An Introduction to Food Tribology, a New Tool in the Rheological Toolkit
Tribology, the study of friction, lubrication, and wear, has piqued the interest of many food scientists over the last two decades. The increase in the popularity of tribology is partially due to its potential to reveal information about the presence and causes of textural attributes that traditional rheometry cannot provide. For example, tribological measurements may be able to indicate differences in friction-related texture attributes, such as astringency, fatty mouthcoating, and grittiness. It can also offer another method to differentiate food products that have different textures but similar rheological behaviors. While tribology does not provide the “magic bullet” test that explains all sensory attributes and eliminates the need for descriptive analysis, it is still a valuable tool that, when used in conjunction with other rheological tests, can provide a fuller picture of food structure–function–texture relationships.

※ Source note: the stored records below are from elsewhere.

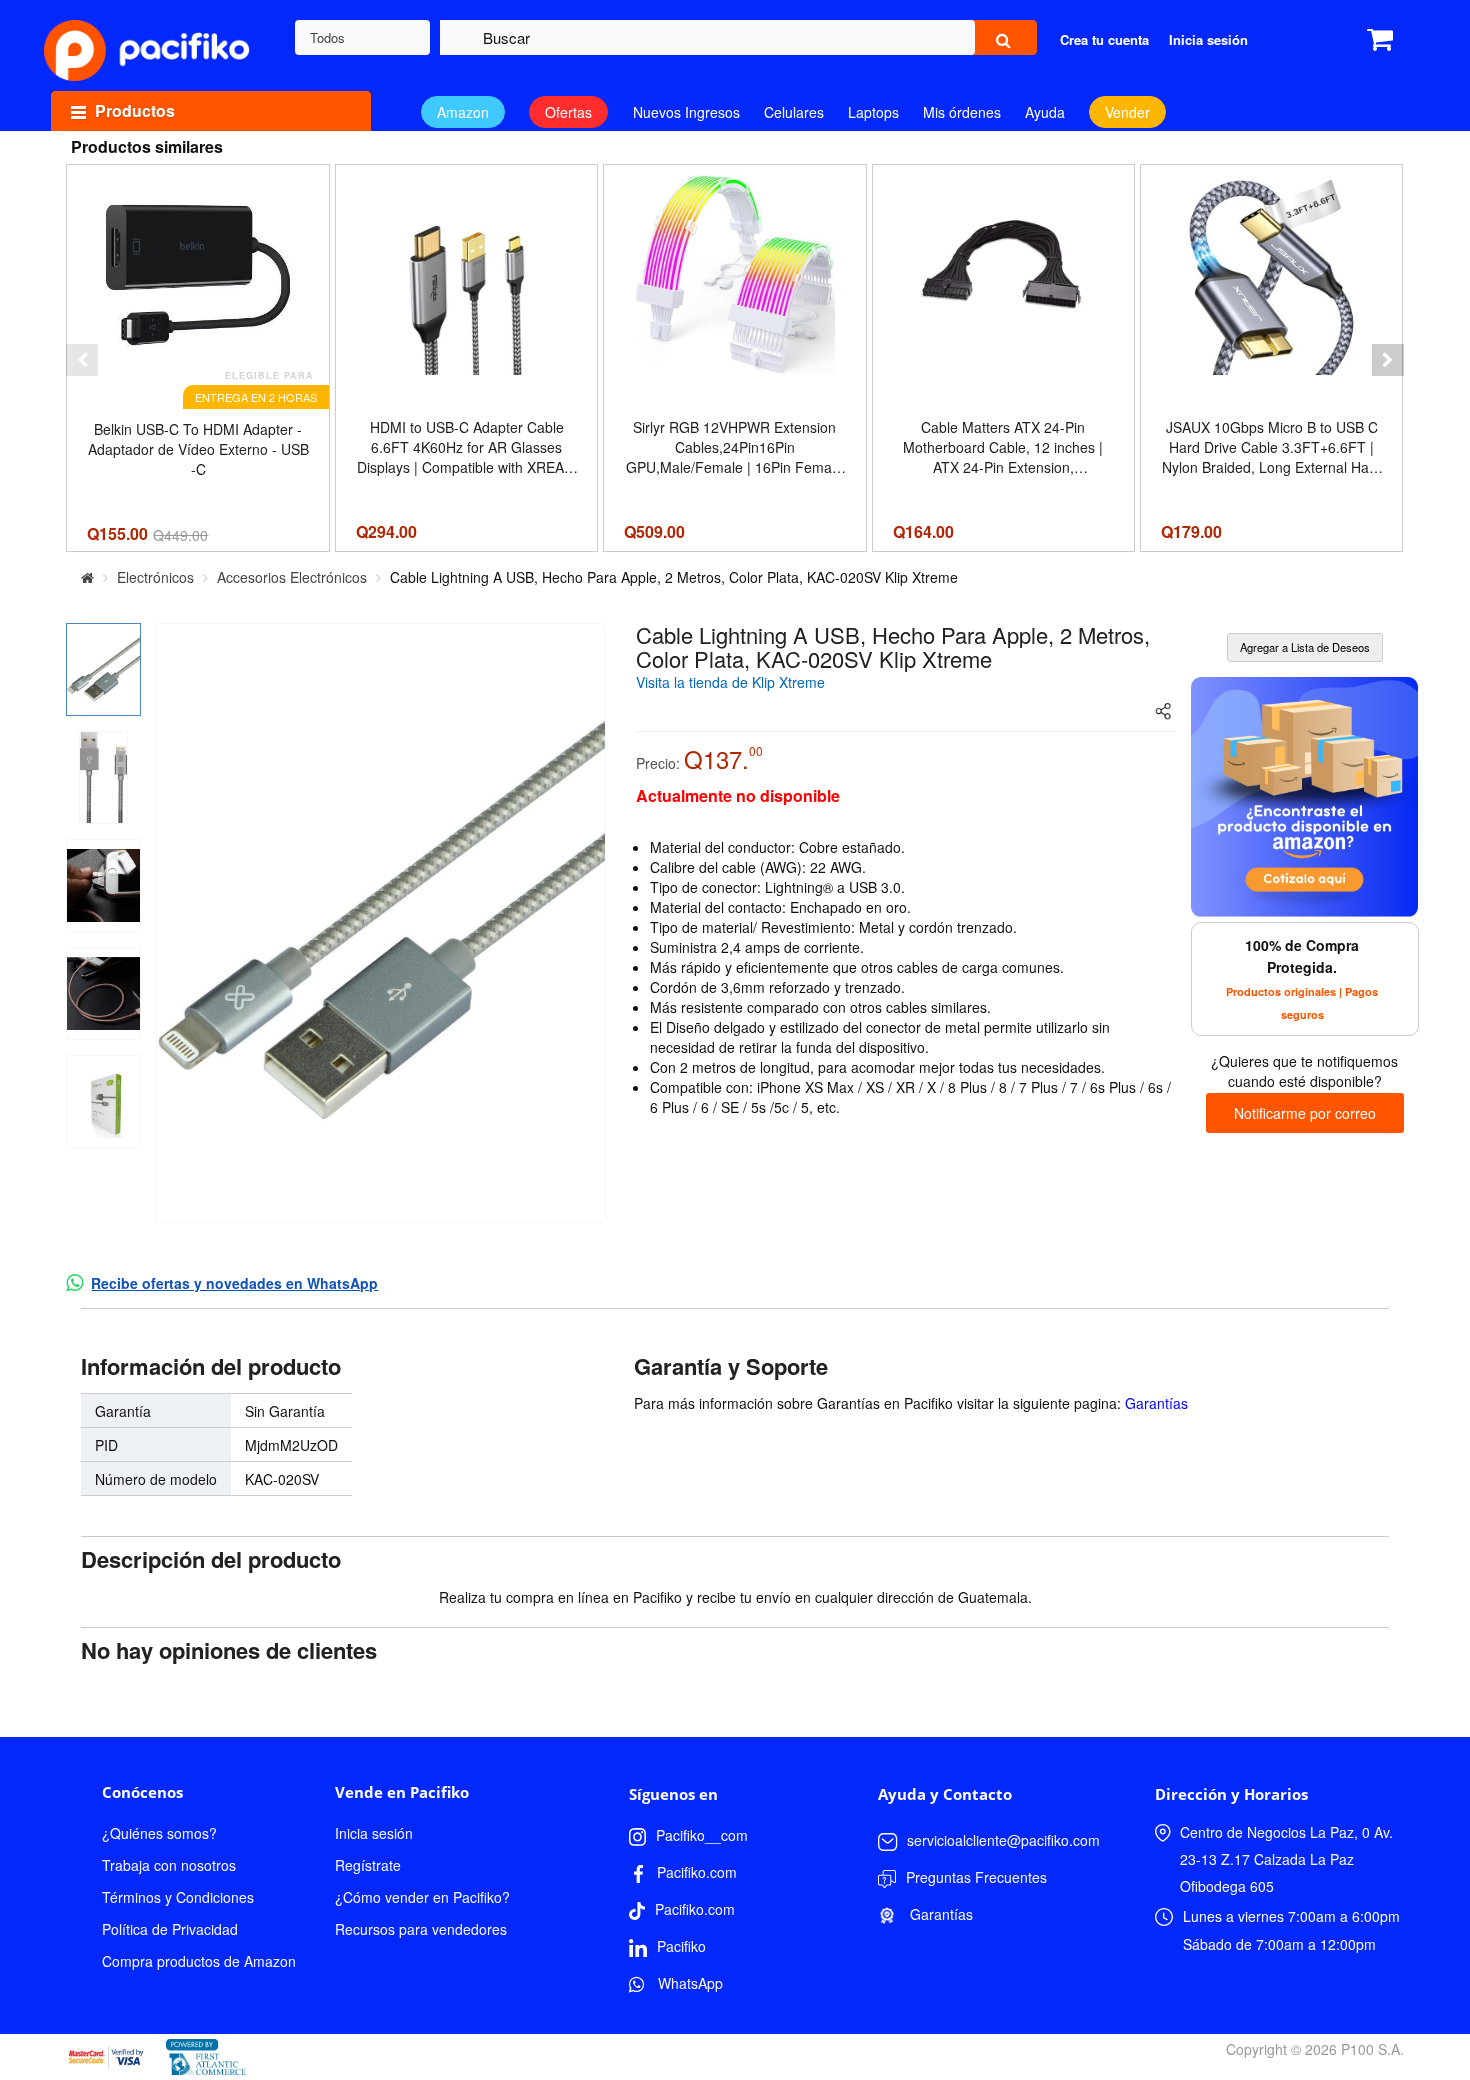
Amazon (463, 112)
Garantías (1156, 1403)
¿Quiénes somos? (159, 1833)
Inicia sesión (374, 1833)
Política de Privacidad (170, 1929)
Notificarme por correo (1305, 1113)
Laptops (873, 112)
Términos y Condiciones (178, 1897)
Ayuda (1045, 112)
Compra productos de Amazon (199, 1961)
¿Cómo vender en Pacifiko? (422, 1897)
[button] (82, 360)
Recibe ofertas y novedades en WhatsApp (234, 1283)
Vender (1127, 112)
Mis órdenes (962, 112)
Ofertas (568, 112)
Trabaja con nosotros (169, 1865)
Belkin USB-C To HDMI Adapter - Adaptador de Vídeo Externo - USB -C (198, 449)
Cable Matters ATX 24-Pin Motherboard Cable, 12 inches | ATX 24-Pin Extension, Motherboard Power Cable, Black (1003, 447)
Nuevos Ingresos (686, 112)
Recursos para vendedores (421, 1929)
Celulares (794, 112)
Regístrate (368, 1865)
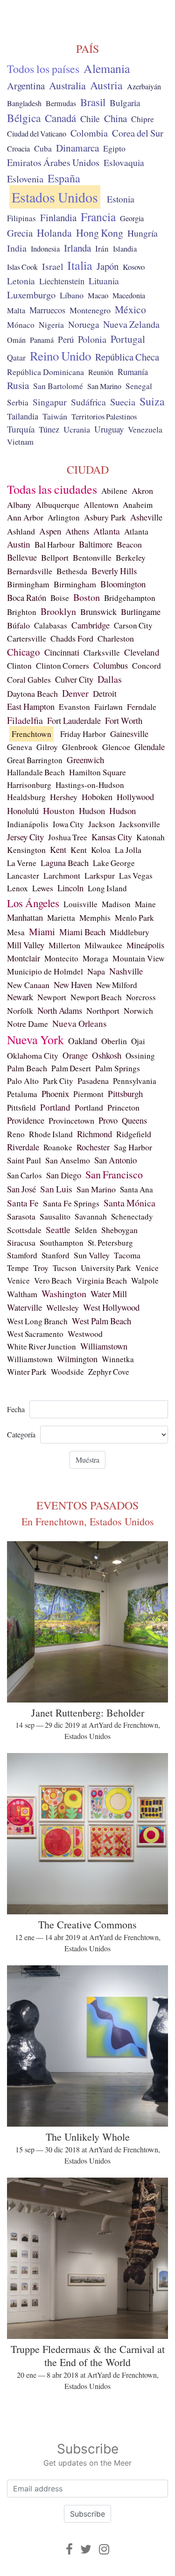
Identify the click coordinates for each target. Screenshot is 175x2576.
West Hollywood (111, 1307)
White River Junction (41, 1346)
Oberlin (114, 1040)
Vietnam (20, 442)
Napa (96, 971)
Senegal (139, 386)
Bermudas (61, 103)
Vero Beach (53, 1280)
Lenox (17, 888)
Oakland (82, 1040)
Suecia (122, 401)
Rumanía (133, 371)
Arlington (64, 517)
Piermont (88, 1094)
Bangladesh (24, 103)
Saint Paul (24, 1160)
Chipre (142, 119)
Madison (116, 904)
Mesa (16, 932)
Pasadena (93, 1080)
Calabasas (50, 625)
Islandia (125, 249)
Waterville (24, 1307)
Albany (19, 504)
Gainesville (129, 733)
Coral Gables (29, 679)
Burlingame (141, 611)
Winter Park (27, 1371)
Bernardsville (29, 571)
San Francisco (114, 1174)
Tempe (18, 1268)
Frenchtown (31, 734)
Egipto (114, 148)
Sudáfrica (88, 402)
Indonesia (45, 249)
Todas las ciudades (52, 489)
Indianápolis (28, 824)
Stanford (56, 1255)
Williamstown (103, 1346)
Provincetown (71, 1120)
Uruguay (109, 429)
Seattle (58, 1229)
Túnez (49, 429)
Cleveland (142, 652)
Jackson (101, 824)
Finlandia (58, 217)
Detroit (105, 693)
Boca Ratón (26, 597)
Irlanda (77, 247)
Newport (51, 997)
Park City (58, 1080)
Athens (77, 531)
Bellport (55, 557)
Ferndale (141, 706)
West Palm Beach (101, 1321)
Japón (108, 266)
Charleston (116, 638)
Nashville (126, 971)
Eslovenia (25, 179)
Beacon (129, 544)
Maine (145, 904)
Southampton (62, 1242)
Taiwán (54, 416)
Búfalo (18, 625)
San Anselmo (67, 1160)
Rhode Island (51, 1134)
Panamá (42, 340)
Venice (147, 1268)
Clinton (19, 665)
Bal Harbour (55, 544)
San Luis (56, 1189)
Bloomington (123, 584)
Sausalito (55, 1216)
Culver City (74, 679)
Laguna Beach (65, 862)
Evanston (74, 706)
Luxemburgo (31, 294)
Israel (52, 266)
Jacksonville (139, 824)
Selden (86, 1230)
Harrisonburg (29, 784)
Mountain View (138, 958)
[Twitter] (86, 2549)
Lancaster (23, 875)
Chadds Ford (71, 638)
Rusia (18, 385)
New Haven (73, 984)
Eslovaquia (124, 162)
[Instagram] (104, 2549)
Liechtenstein (61, 281)
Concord (146, 665)
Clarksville (102, 652)
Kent (58, 849)
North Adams (59, 1010)
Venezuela (145, 429)
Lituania (104, 280)
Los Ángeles (33, 903)
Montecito (61, 958)
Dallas (110, 679)
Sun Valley (92, 1255)
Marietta (61, 917)
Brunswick (98, 611)
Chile (90, 118)
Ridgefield (133, 1134)
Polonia (92, 339)
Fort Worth (123, 720)
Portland (55, 1107)
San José (21, 1189)
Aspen (50, 531)
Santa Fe (23, 1203)
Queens (134, 1120)
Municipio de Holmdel (45, 971)
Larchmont (61, 875)
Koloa (101, 849)
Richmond (94, 1134)
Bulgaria (125, 102)
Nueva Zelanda (131, 324)
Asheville (146, 517)
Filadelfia (25, 720)
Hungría (142, 233)
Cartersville (26, 638)
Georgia (132, 218)
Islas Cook (22, 267)
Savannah (91, 1216)
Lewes (42, 888)
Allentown (101, 504)
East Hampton (31, 706)
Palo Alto (23, 1080)
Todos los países (43, 68)
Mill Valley (25, 945)
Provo (108, 1120)
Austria (106, 85)
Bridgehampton (129, 597)
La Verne (21, 863)
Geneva (19, 747)
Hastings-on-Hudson (90, 784)
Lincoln (70, 888)
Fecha (16, 1409)
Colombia (89, 133)
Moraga (95, 958)
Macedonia (128, 295)
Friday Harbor (83, 734)
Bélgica (24, 117)
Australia (67, 85)
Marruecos (47, 310)
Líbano (72, 295)
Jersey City (25, 837)
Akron (142, 490)
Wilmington (77, 1358)
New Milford (116, 985)
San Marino (104, 386)
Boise (59, 597)
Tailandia (22, 416)
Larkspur (99, 875)
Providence (25, 1120)
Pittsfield (21, 1107)
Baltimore (95, 544)
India (17, 248)
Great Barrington (35, 760)
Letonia (21, 281)
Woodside (67, 1371)
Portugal (128, 339)
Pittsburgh (125, 1093)
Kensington (26, 849)
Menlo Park (134, 917)
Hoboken (97, 796)
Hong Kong (99, 232)
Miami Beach (82, 932)
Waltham (22, 1293)
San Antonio (115, 1160)
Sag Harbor (133, 1147)
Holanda (54, 232)
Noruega (83, 324)
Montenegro (90, 310)
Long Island (107, 888)
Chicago (23, 651)
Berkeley (131, 557)
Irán (102, 248)
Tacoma (127, 1255)
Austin (18, 544)
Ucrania (76, 429)
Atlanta (106, 531)
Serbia (17, 402)
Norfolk (20, 1010)
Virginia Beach (101, 1280)
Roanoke (57, 1147)
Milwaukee (103, 945)
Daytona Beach (32, 693)
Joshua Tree (67, 837)
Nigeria (51, 324)
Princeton (123, 1107)
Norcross (141, 997)
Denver (75, 693)
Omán (16, 340)
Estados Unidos (55, 197)
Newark (20, 997)
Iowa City (68, 824)
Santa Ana (136, 1189)
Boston (86, 597)
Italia (79, 265)
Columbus (110, 665)
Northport (102, 1010)
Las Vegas (136, 875)
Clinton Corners (62, 665)
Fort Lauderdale (74, 720)
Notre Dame (27, 1023)
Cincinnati (61, 652)
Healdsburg (26, 796)
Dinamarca (77, 147)
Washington (64, 1293)
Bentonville (92, 557)
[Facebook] (69, 2549)
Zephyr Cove (108, 1371)
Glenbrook (80, 747)
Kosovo (134, 266)
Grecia (20, 232)
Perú (66, 339)
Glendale (149, 746)
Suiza (152, 401)
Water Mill (109, 1293)
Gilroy (47, 747)
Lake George (114, 863)
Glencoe (116, 746)
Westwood (85, 1333)
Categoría (21, 1434)
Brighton (21, 611)
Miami (42, 931)
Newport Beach (96, 997)
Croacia (18, 149)
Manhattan (25, 917)
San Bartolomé (58, 386)
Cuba (43, 148)
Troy (41, 1267)
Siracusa (21, 1242)
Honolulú (23, 810)
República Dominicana (45, 371)
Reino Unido (60, 355)
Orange (75, 1055)
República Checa (127, 356)
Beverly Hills (114, 571)
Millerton (64, 945)
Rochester (93, 1147)
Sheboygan (119, 1229)
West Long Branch (37, 1321)
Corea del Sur (137, 133)
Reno (16, 1134)
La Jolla (128, 849)
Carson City (133, 625)
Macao (98, 295)
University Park (106, 1268)
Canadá (60, 118)
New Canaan (28, 984)
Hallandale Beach (36, 772)
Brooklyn (58, 611)
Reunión (100, 372)
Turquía (21, 429)
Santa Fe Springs (71, 1203)
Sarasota (21, 1216)
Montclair (23, 958)
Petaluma (22, 1094)
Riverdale (23, 1147)
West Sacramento (35, 1333)
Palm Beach (27, 1068)
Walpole (145, 1280)
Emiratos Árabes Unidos (53, 162)
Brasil (92, 102)
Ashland (21, 531)
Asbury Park (105, 517)
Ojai (138, 1041)
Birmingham (28, 584)
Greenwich (85, 759)
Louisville (80, 904)
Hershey (63, 796)
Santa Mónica (129, 1203)
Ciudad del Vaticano (36, 134)
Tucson (65, 1268)
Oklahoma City (32, 1055)
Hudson (92, 810)
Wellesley (62, 1307)
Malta (16, 310)
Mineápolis (145, 945)
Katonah (150, 837)
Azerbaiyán (144, 86)
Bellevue (22, 557)
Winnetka (118, 1359)
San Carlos (24, 1175)
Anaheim (138, 504)
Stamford (22, 1255)
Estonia (120, 199)
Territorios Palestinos (104, 416)
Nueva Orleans (79, 1023)
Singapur (50, 402)
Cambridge (90, 625)
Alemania (107, 68)
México (130, 309)
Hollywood (135, 796)
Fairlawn (108, 706)
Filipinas (21, 218)
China (115, 118)
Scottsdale (24, 1229)
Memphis (95, 917)
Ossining (140, 1055)
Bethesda (71, 571)
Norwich (138, 1010)
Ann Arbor (25, 517)
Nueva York (35, 1039)
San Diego (63, 1175)
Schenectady (132, 1216)
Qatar (16, 357)
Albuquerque (57, 504)
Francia (98, 216)
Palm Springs (117, 1068)
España (64, 178)
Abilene (114, 490)
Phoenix (55, 1093)
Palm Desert (71, 1068)
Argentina (26, 85)
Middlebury (129, 932)
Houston (59, 810)
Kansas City (111, 837)
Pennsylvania (134, 1080)
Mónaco (21, 324)
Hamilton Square (97, 772)
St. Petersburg (110, 1242)
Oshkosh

In this webinar, you will learn
1) the basics of tribology as applied to food products,
2) how tribological measurements of foods are commonly performed,
3) current uses and limitations of tribology in food texture approximation, and
4) potential applications of tribological measurements.
Dr. Helen Joyner is an Assistant Professor at the University of Idaho in the School of Food Science. Her research focuses on rheological and tribological behavior of food products, with the goal of determining relationships between structure, mechanical/friction behavior, and sensory texture. She has over eight years of experience in evaluation of rheological and tribological behaviors of fluid, semisolid, and solid food products. He current focus in on dairy products, although she has worked with many other products, including bread, sauces, gels, and emulsions. While her lab focuses on fundamental rheology research, Dr. Joyner also works on applied research with industry, as well as provides contract testing services for a wide variety of food products. Dr. Joyner teaches courses in Food Engineering, Food Quality Management, Evaluation of Dairy Products, and Food Rheology. She is an active member of the Institute of Food Technologists, the American Dairy Science Association, and the Society of Rheology, and has served in multiple volunteer roles for these organizations. She is currently the faculty advisor for the Washington State University/University of Idaho IFTSA College Bowl Competition team and Collegiate Dairy Product Evaluation team.